### Challenge
Copy word for word the stretch of data from the line containing "Couleur du clavier (52, 775)" through the end of the data, leaving out the pictures.
*-*-*
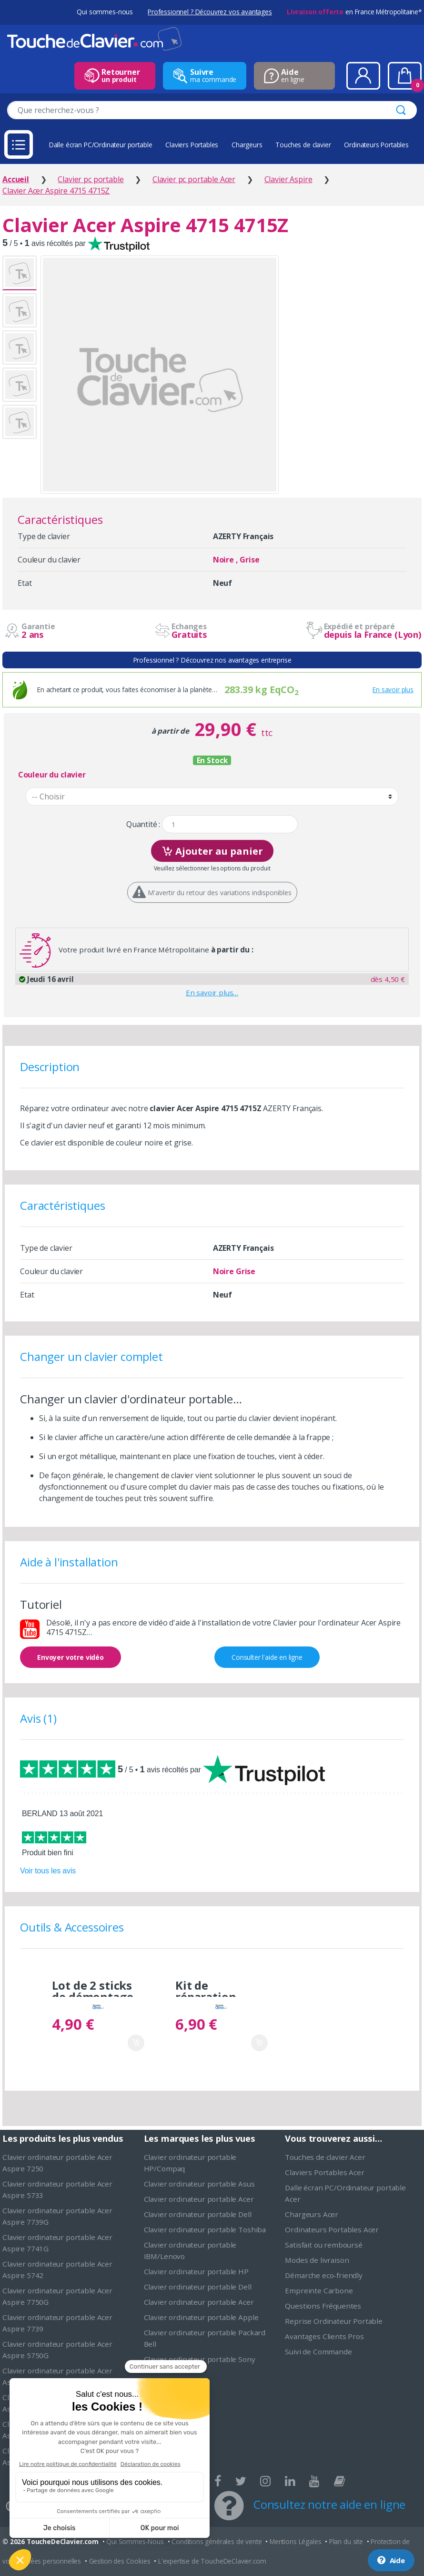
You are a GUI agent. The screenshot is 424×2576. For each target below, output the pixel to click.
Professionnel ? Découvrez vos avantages (210, 11)
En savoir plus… (212, 992)
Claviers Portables (191, 144)
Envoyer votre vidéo (70, 1657)
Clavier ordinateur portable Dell (198, 2214)
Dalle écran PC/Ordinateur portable (100, 144)
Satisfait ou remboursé (323, 2244)
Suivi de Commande (318, 2351)
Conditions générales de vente (217, 2541)
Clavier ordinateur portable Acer (199, 2199)
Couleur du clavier (52, 775)
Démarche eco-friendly (324, 2275)
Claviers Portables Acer (324, 2172)
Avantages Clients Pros (324, 2336)
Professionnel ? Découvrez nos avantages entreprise (212, 659)
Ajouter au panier (212, 850)
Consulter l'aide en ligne (267, 1657)
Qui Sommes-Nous (135, 2541)
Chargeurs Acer (311, 2214)
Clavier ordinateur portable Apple (201, 2317)
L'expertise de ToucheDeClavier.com (212, 2561)
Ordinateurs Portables (376, 144)
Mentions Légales (295, 2541)
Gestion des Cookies (120, 2561)
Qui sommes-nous (105, 11)
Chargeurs (247, 144)
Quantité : (143, 824)
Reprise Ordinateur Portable (334, 2321)
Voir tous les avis (48, 1871)
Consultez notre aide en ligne (329, 2504)
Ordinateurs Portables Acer (332, 2229)
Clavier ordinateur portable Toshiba (205, 2229)
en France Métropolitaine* (354, 11)
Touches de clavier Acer (325, 2157)
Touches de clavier (303, 144)
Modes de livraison (317, 2260)
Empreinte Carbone (319, 2290)
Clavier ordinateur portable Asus (199, 2183)
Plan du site (346, 2541)
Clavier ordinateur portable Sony (199, 2359)
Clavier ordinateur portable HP (196, 2271)
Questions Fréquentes (323, 2305)
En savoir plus (393, 689)
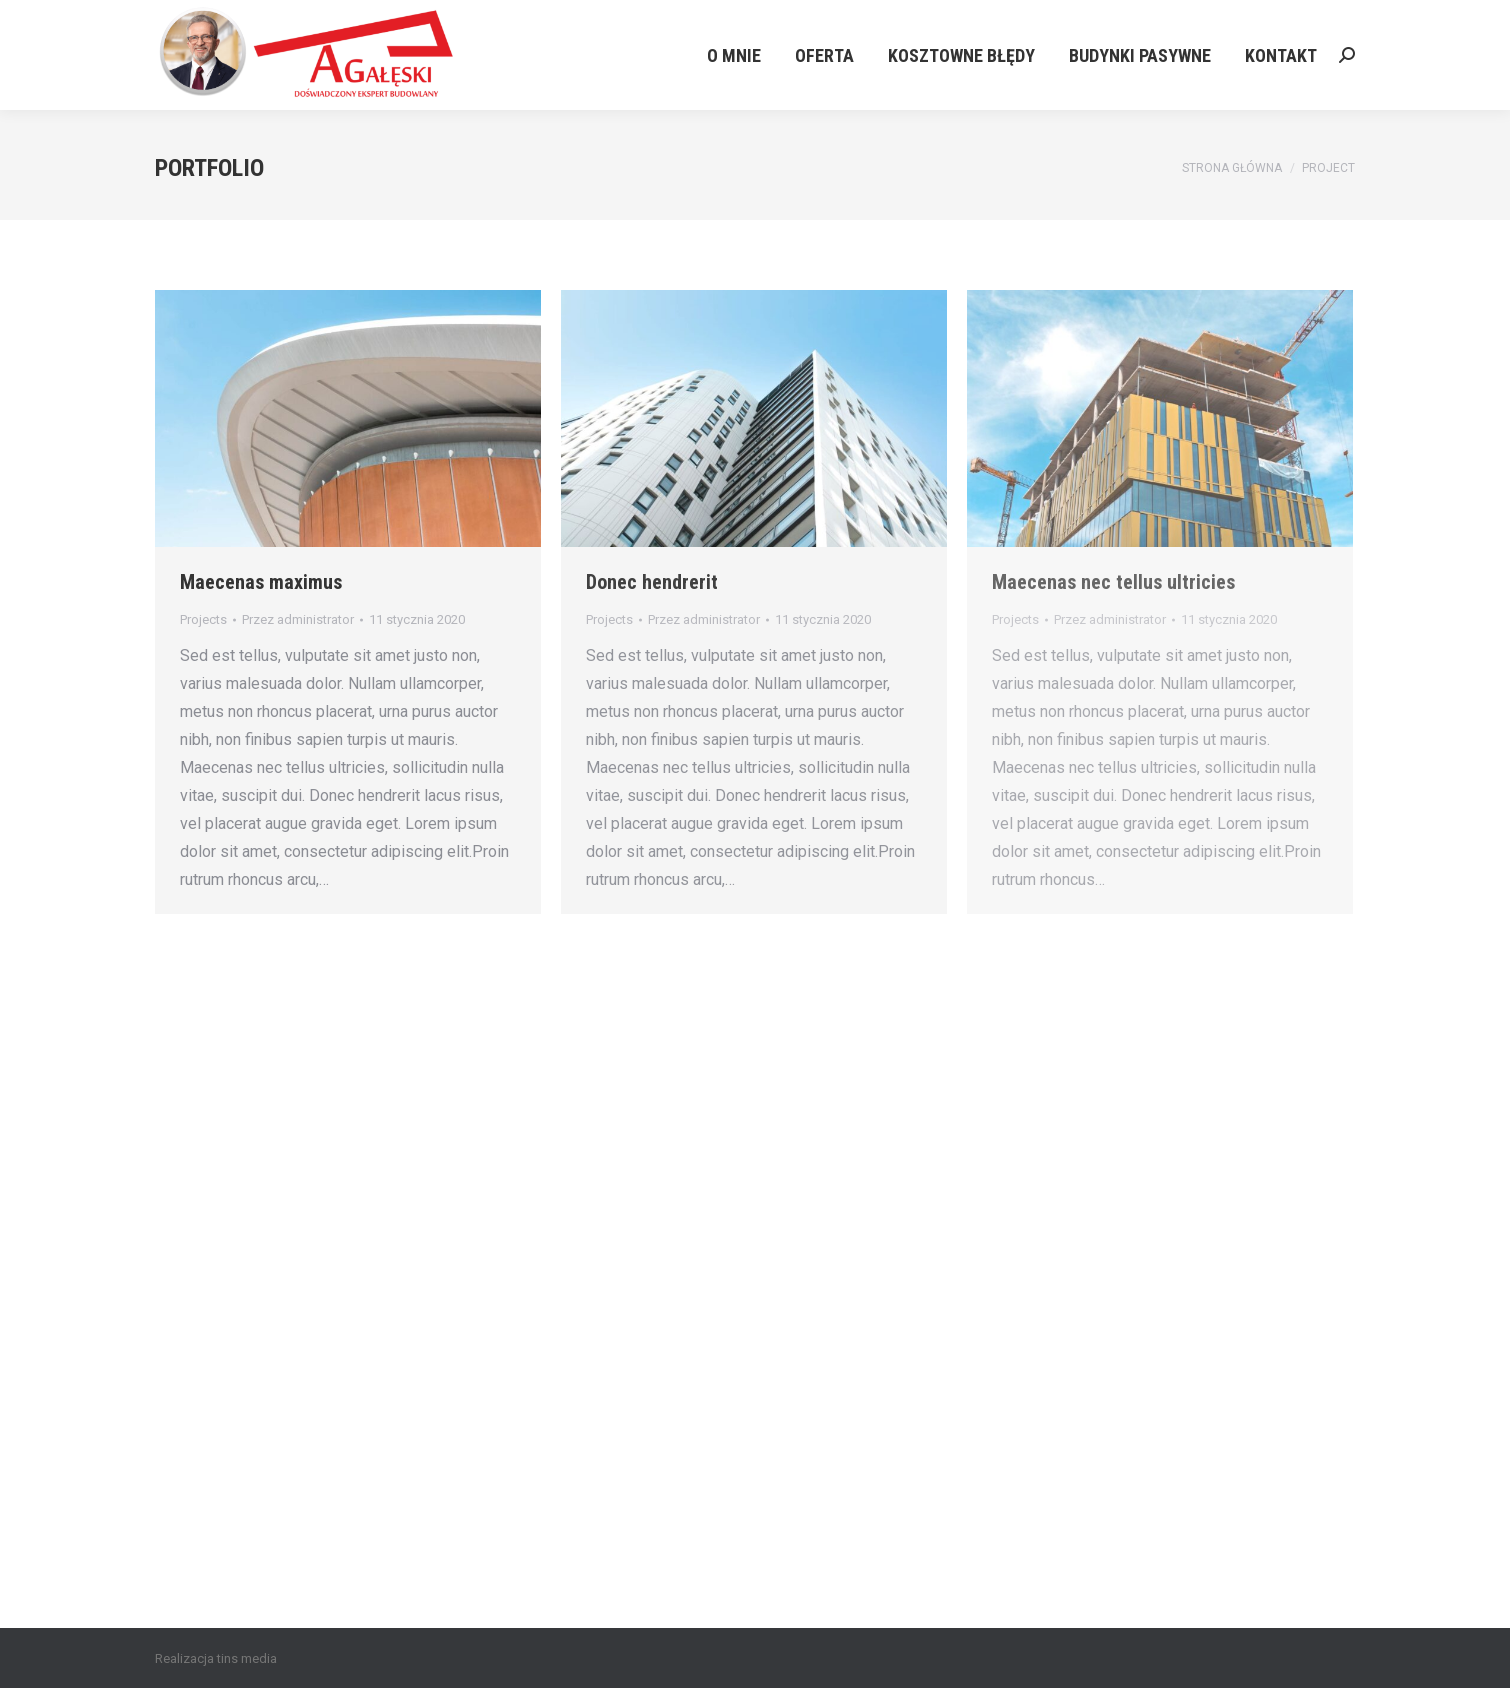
*-*-*
### Output for this task
Couleur du clavier (52, 775)
Démarche eco-friendly (324, 2275)
Claviers Portables Acer (324, 2172)
Avantages Clients Pros (324, 2336)
Professionnel ? Découvrez nos avantages entreprise (212, 659)
Ajouter au panier (212, 850)
Consulter l'aide en ligne (267, 1657)
Qui Sommes-Nous (135, 2541)
Chargeurs Acer (311, 2214)
Clavier ordinateur portable Apple (201, 2317)
L'expertise de ToucheDeClavier.com (212, 2561)
Ordinateurs Portables (376, 144)
Mentions Légales (295, 2541)
Gestion des Cookies (120, 2561)
Qui sommes-nous (105, 11)
Chargeurs (247, 144)
Quantité : (143, 824)
Reprise Ordinateur Portable (334, 2321)
Voir tous les avis (48, 1871)
Consultez notre aide en ligne (329, 2504)
Ordinateurs Portables Acer (332, 2229)
Clavier ordinateur portable Toshiba (205, 2229)
en France Métropolitaine* (354, 11)
Touches de clavier Acer (325, 2157)
Touches de clavier (303, 144)
Modes de livraison (317, 2260)
Empreinte Carbone (319, 2290)
Clavier ordinateur portable Asus (199, 2183)
Plan du site (346, 2541)
Clavier ordinateur portable Sony (199, 2359)
Clavier ordinateur portable HP (196, 2271)
Questions Fréquentes (323, 2305)
En savoir plus (393, 689)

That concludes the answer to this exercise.